BONO / BURATTINI - Ora sono un lago

2026 (Maple death)
avanguardia, elettronica, minimalismo

I am silver and exact 

I am not cruel, only truthful

I have looked at it so long I think it is a part of my heart

Now I am a lake

Le immagini di tre cortometraggi, le parole di una grande poetessa. C’è sempre un punto di partenza ben definito e colto, nella musica di Francesca Bono e Vittoria Burattini, e al tempo stesso non c’è mai un punto di arrivo. C’è sempre una donna – là Maya Deren, qui Sylvia Plath – dietro le quinte, musa ispiratrice di un’arte che segue un’unica rotta: quella mai battuta. C’è la musica, non c’è la forma-canzone. C’è sempre la voglia di sperimentare, di spingersi più in là: e in tal senso, se “Suono in un tempo trasfigurato” era il fotogramma di un fare musica sgorgato naturalmente, da sé, “Ora sono un lago” è l’opera di un sodalizio che sa benissimo dove vuole – e soprattutto dove non vuole – andare.

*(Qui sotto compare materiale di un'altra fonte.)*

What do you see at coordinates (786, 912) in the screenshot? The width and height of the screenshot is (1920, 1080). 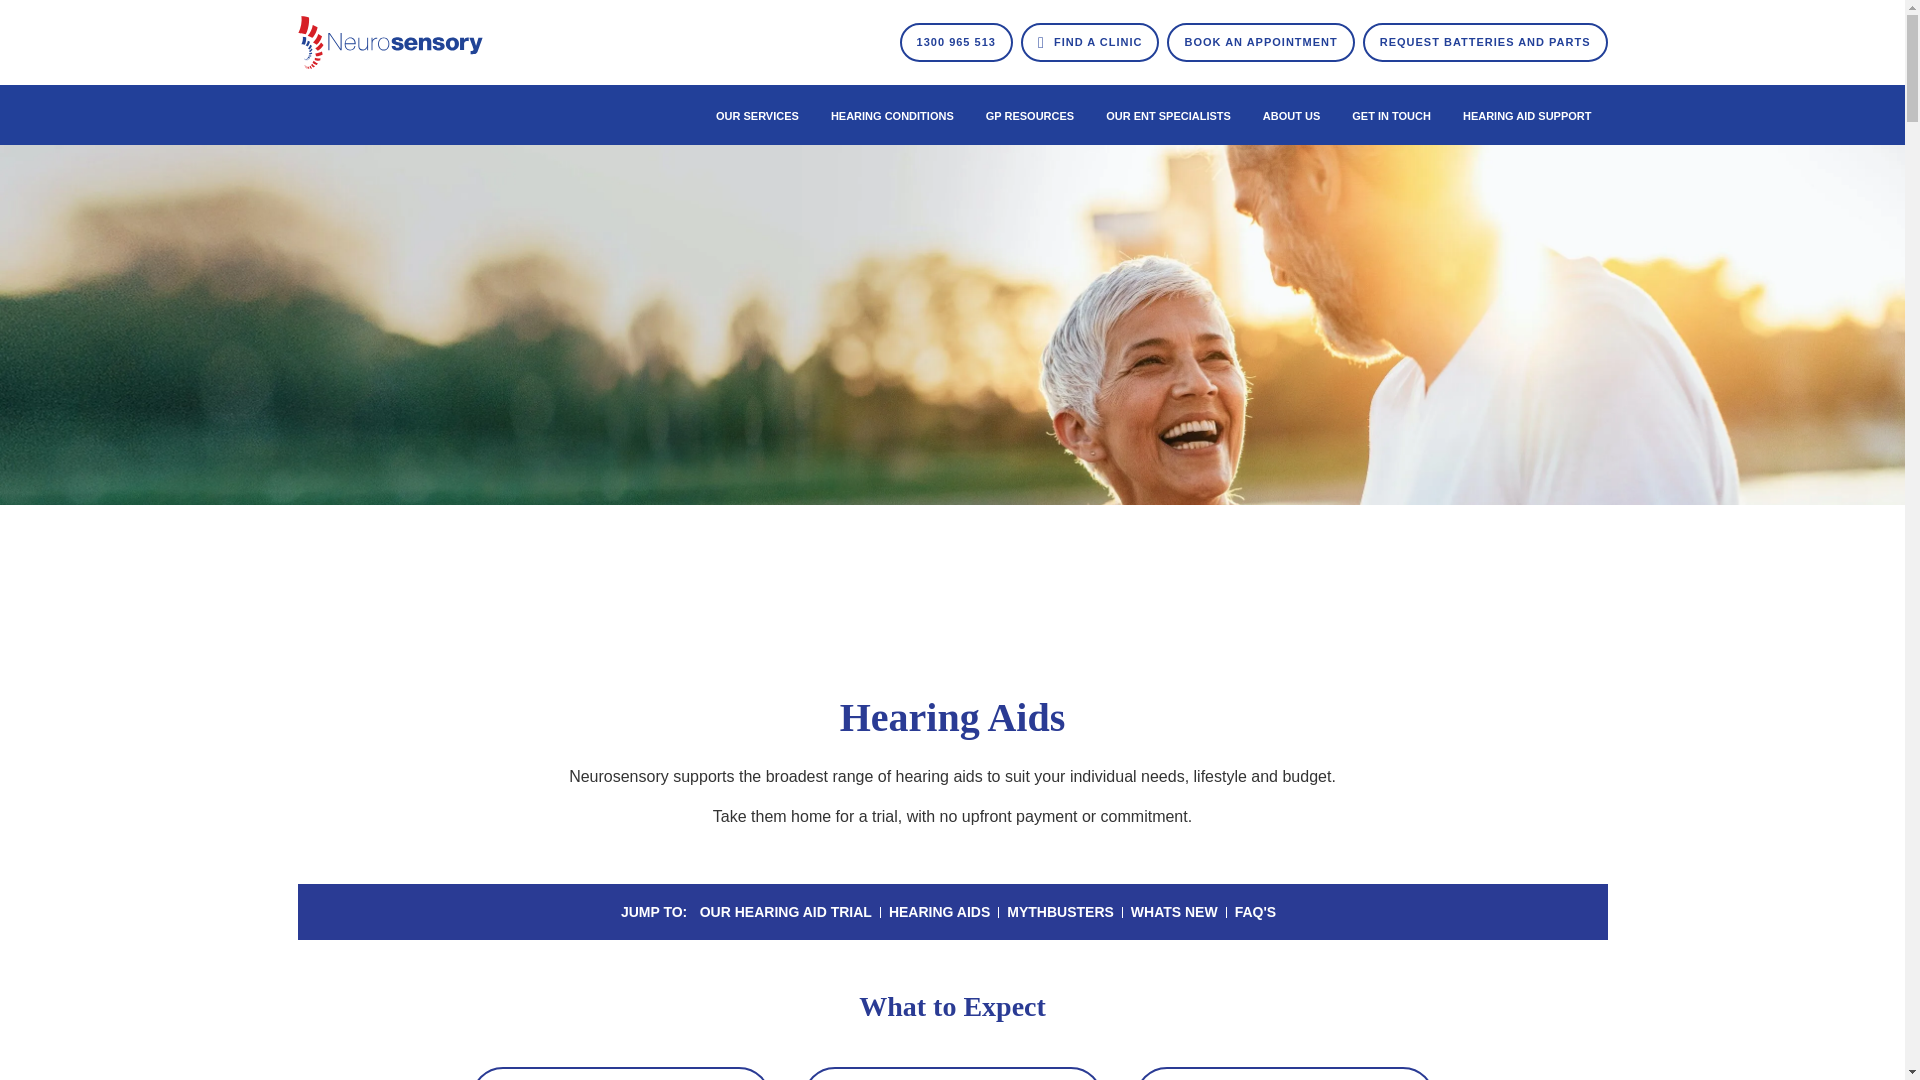 I see `OUR HEARING AID TRIAL` at bounding box center [786, 912].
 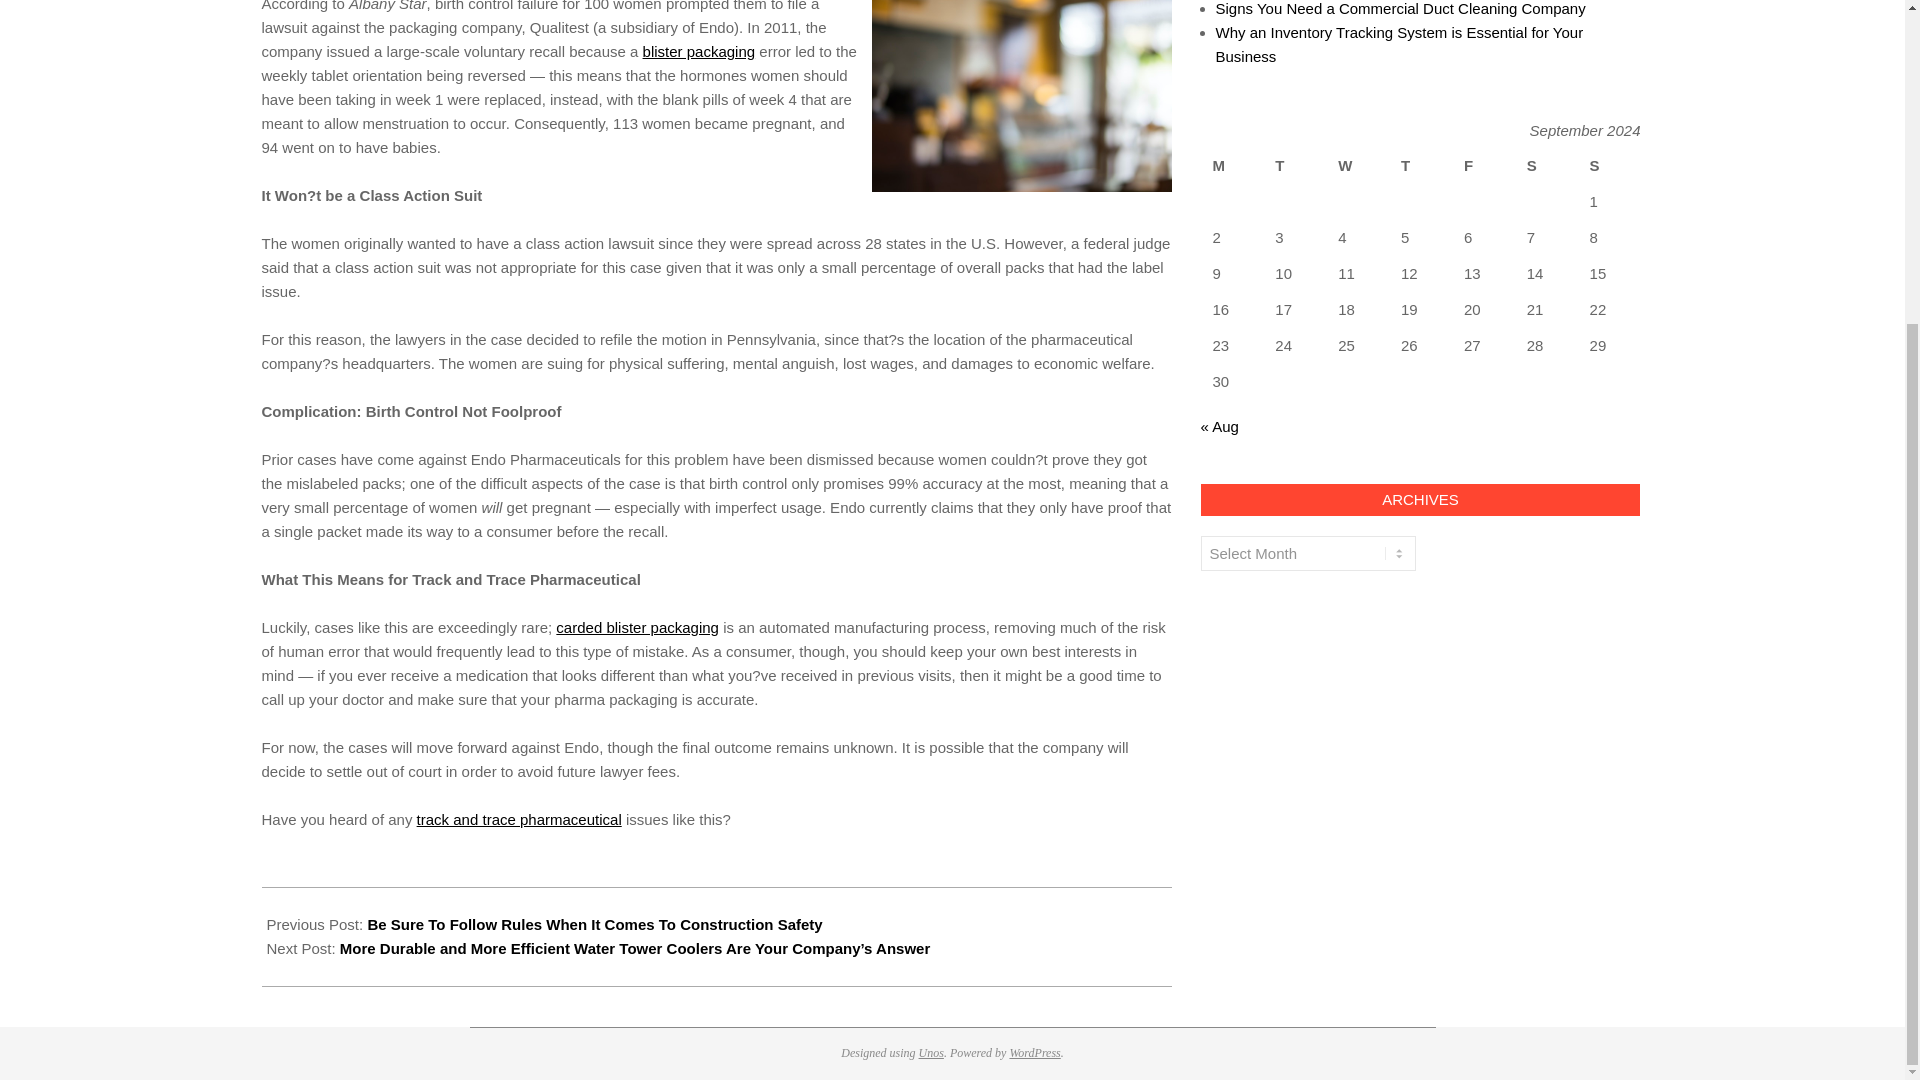 I want to click on Thursday, so click(x=1420, y=165).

La prima cosa che balza all’occhio, di questo secondo lavoro in studio che viene affidato alla produzione di Francesco Donadello, è la scelta di spingersi ancora più in là. Il suo coraggio, la necessità – verrebbe da dire – di andare oltre quanto già era stato fatto tre anni fa. Se da un lato, forse inevitabilmente, ne risente la fruibilità di ascolto, dall’altro è la libertà che sta alle spalle di questo ventaglio di soluzioni la forza e la propulsione di un tale fare musica, che guarda alla psichedelia così come all’elettronica minimalista, sfiora qua e là l’ambient (si ascolti “Fragili danze”) e il post-rock, si dota di accenti “kosmici” (la title track) e scandisce ritmi ieratici, a tratti marziali, pesanti come macigni ma su cui si innestano le traiettorie vocali tipicamente eteree della Bono (“Prove d’esistenza/Il gesto”).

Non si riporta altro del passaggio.